┌─ TEXTE SOURCE

On connaissait Markus Lüpertz comme peintre et comme sculpteur ; on le découvrira ici poète, orateur, essayiste. Aussi ancienne que sa pratique de la peinture, fruit de la même exigence portée avec la même vigueur, son œuvre d'écrivain réclame d'être lue à part – quoique l'écrivain en question s'affirme peintre corps et âme.
Cette apparence de paradoxe, entre autres « affirmations », le lecteur pourra l'approfondir au fil de cette sélection de textes écrits sur près de soixante ans, dans lesquels Lüpertz, en adepte du mystère, s'avance tour à tour sous le masque d'Orphée, du « rejeton de philosophe » et du peintre franc-tireur, faisant valoir avec une constance implacable sa vérité. Comme il le dit lui-même : faites-vous à moi, il n'y a pas d'autre moyen / il n'y pas de remède contre moi / je suis comme la pluie / je fais qu'en vous les fleurs fleurissent / que la terre respire, que le monde en vous vous paraisse supportable.
Préface d'Éric Darragon. Traduction de Régis Quatresous.
PRÉSENTATION :
En France, la situation de Markus Lüpertz est celle d'un illustre inconnu. Lorsqu'on le connaît, c'est comme peintre et sculpteur, en se souvenant surtout de la grande rétrospective de 2015 au Musée d'art moderne de la ville de Paris. Ceux qui le savent poète sont déjà moins nombreux ; et sauf àêtre fortement germanophiles, ils ne le connaîtront pas comme figure publique. Un inconnu, donc ; inconnu dont les toiles se rencontrent dans les plus grandes collections, dont les sculptures se dressent aux carrefours des métropoles ; inconnu, parce que là même où on le connaît le mieux, on ne le connaît jamais que de façon lacunaire. L'œuvre plastique, semble-t-il, éclipse l'œuvre écrite.
Ce malentendu ne serait pas trop dommageable si Markus Lüpertz n'avait entretenu lui-même une complémentarité réelle entre ses différentes pratiques. Certes, toiles et sculptures forment l'œuvre maîtresse, et Lüpertz se définit comme un peintre « corps et âme » parvenu à la littérature par le prisme de la peinture. Il n'en pas moins vrai que la chose écrite a occupé chez lui une place centrale dès ses débuts. Non seulement son travail plastique convoque des récits mythologiques et des figures tutélaires d'hommes de lettres, mais il a très tôt composé et fait paraître ses propres textes, en vers ou en prose. Enfin, ses articles et ses discours se sont multipliés dès lors que Lüpertz a accédéà une existence et à des responsabilités officielles.

└─
┌─ DONNÉES FOURNIES

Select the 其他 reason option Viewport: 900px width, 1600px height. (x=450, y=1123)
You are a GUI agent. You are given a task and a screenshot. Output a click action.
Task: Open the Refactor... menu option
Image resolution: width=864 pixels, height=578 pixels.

└─

> **CONSIGNE 1**
Répondez aux questions suivantes sur le texte consacré à Markus Lüpertz, une question par ligne :
(a) Sous quels masques Lüpertz s'avance-t-il tour à tour dans cette sélection de textes ?
(b) Qui signe la préface et qui assure la traduction ?
(c) De quel événement se souviennent surtout ceux qui connaissent Lüpertz en France ?
> **CONSIGNE 2**
Prolongez le texte consacré à Markus Lüpertz au-delà de sa dernière phrase.

> **RÉPONSE 1**
(a) Sous le masque d'Orphée, du « rejeton de philosophe » et du peintre franc-tireur.
(b) La préface est d'Éric Darragon et la traduction de Régis Quatresous.
(c) De la grande rétrospective de 2015 au Musée d'art moderne de la ville de Paris.

> **RÉPONSE 2**
Augmenté d'une préface signée Éric Darragon, spécialiste de l'art allemand d'après-guerre, ce volume propose une sélection d'écrits qui couvre la période 1961-2019 et permet ainsi d'apprécier, en un long regard d'ensemble, la complexité de cette figure d'artiste. Choisis dans un souci de représentativité des multiples formes d'écriture convoquées par Lüpertz, ces textes se composent de poèmes, de manifestes, de journaux de création, de discours, d'articles, de textes critiques consacrés à d'autres peintres, et même de brefs traités d'inspiration philosophique.
Sur le plan thématique, l'art et la position de l'artiste occupent bien évidemment une place de choix. Face à ce qu'on a pu nommer « crise de la peinture » Lüpertz se révèle un polémiste infatigable, revendiquant au nom de son art, avec un hiératisme provocateur qui n'est pas sans échos dans son œuvre peint, une liberté d'affirmer et un statut d'éternité qu'il oppose en particulier à l'influence de la politique et de ces supports artistiques concurrents que sont le cinéma et la photographie. Mais non moins remarquable est la constance avec laquelle l'artiste s'adonne à une poésie beaucoup plus proche de la tradition, convoquant notamment les thèmes communs de l'amour et de la mort : le contraste avec un « professionnalisme » dénué de pathos, tels que le revendique sa peinture, est alors saisissant.
Ouvrage publié grâce au concours de : la Birkelsche Stiftung für Kunst und Kultur, Köln ;
la galerie Michael Werner ;
la galerie Almine Rech.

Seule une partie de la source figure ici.